My race began, of course, months, not weeks or days or hours or minutes, before high noon in Hopkinton, Mass., a nondescript if pleasant enough burg annually transformed into a freak show by the descent of fifteen thousand curious souls — aspirants with dreams too offbeat to fill their leisure time with the mundane corruptions of workaday society. But for purposes of this account, the story’s obligatory beginning is at the unfurling of my rendition of that dream — as I wandered blandly out of the Korean Church of Hopkinton, the temporary operating base of the two-hundred-plus seeded runners, slapping a modicum of restraint on the pulses of adrenalin that needed to be harnessed until a more opportune moment than this instant of contrived hype.

I said hallelujah to the sixteen loyal fans
You’ll get down on your muthafuckin’ knees
And it’s time for your sickness again

Under the direction of race marshals (who, much to my satisfaction, made sure I was wearing a seeded number beneath my BRADY/POSITIVE POWER T-shirt) I followed teammate Dan Verrington to the front of the first corral, the noisome belly of which I had narrowly eluded thanks to a 2:26:52 qualifying time in my last marathon in October 1999. The day was sunny and the easterly breezes ripe for bipedal showmanship. I remarked unaffectedly that I felt like an impostor among the Tanuis and Aberas and Nderebas and DeHavens traipsing along nearby. Dan, a 2:21 marathoner, gave amused assent.
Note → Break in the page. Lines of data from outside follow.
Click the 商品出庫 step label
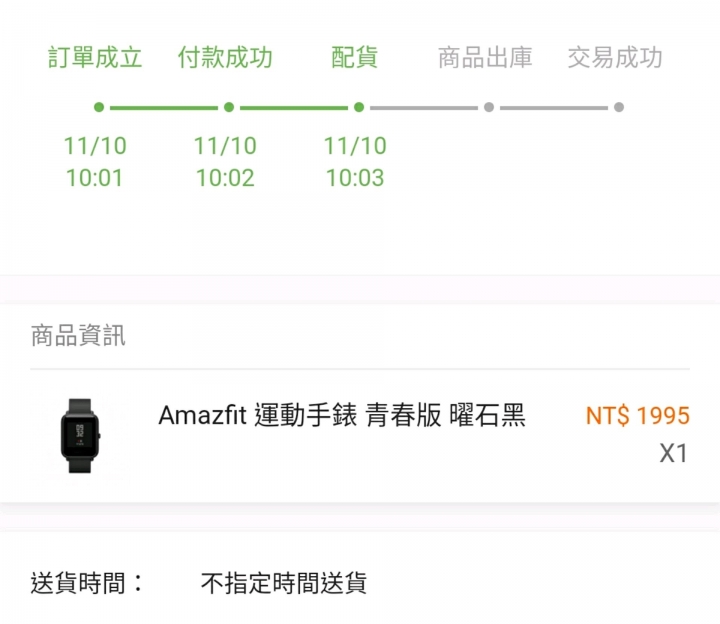Viewport: 720px width, 624px height. pyautogui.click(x=485, y=58)
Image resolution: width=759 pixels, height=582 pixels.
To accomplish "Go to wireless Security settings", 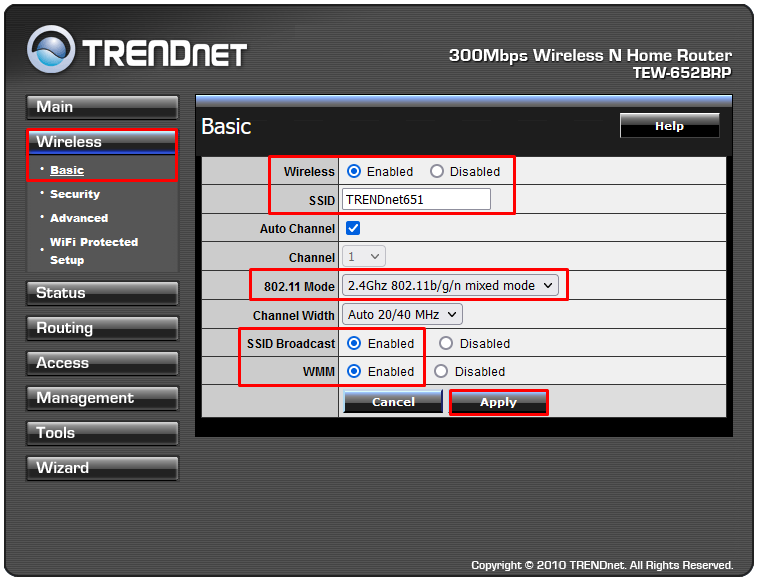I will tap(75, 194).
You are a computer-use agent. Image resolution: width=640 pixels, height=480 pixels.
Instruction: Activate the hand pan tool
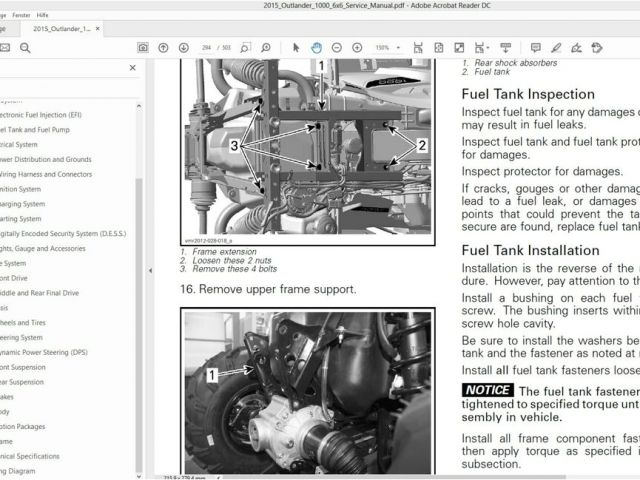click(x=316, y=47)
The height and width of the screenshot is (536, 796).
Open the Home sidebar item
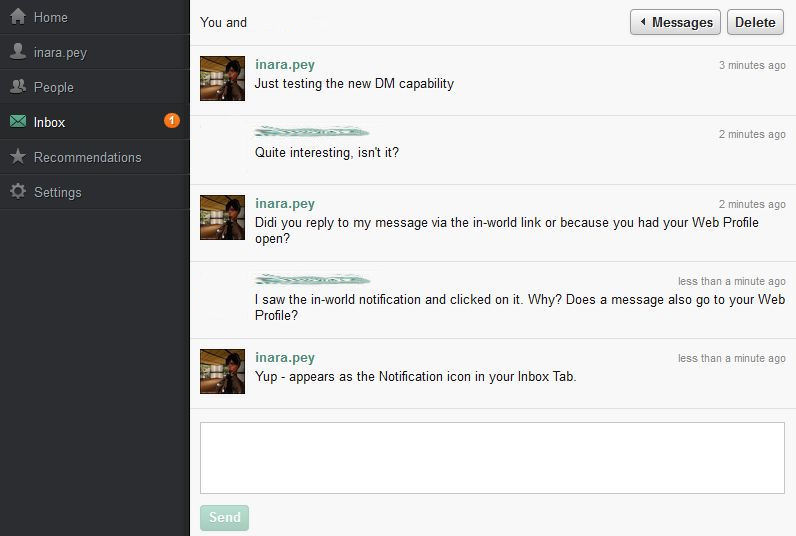pos(51,17)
The thought was devoid of timidity; a half-accomplished runner knows his position far better than the wags who would lump him in the “elite” category for the sake of convenience, ignorance, and hyperbole. As if on cue, a public address speaker announced that every one of the runners streaming onto Route 135 between untold numbers of raucous observers and press corps members was capable of covering 26 point 2 miles at under five-minute pace. I smiled. The day was in order.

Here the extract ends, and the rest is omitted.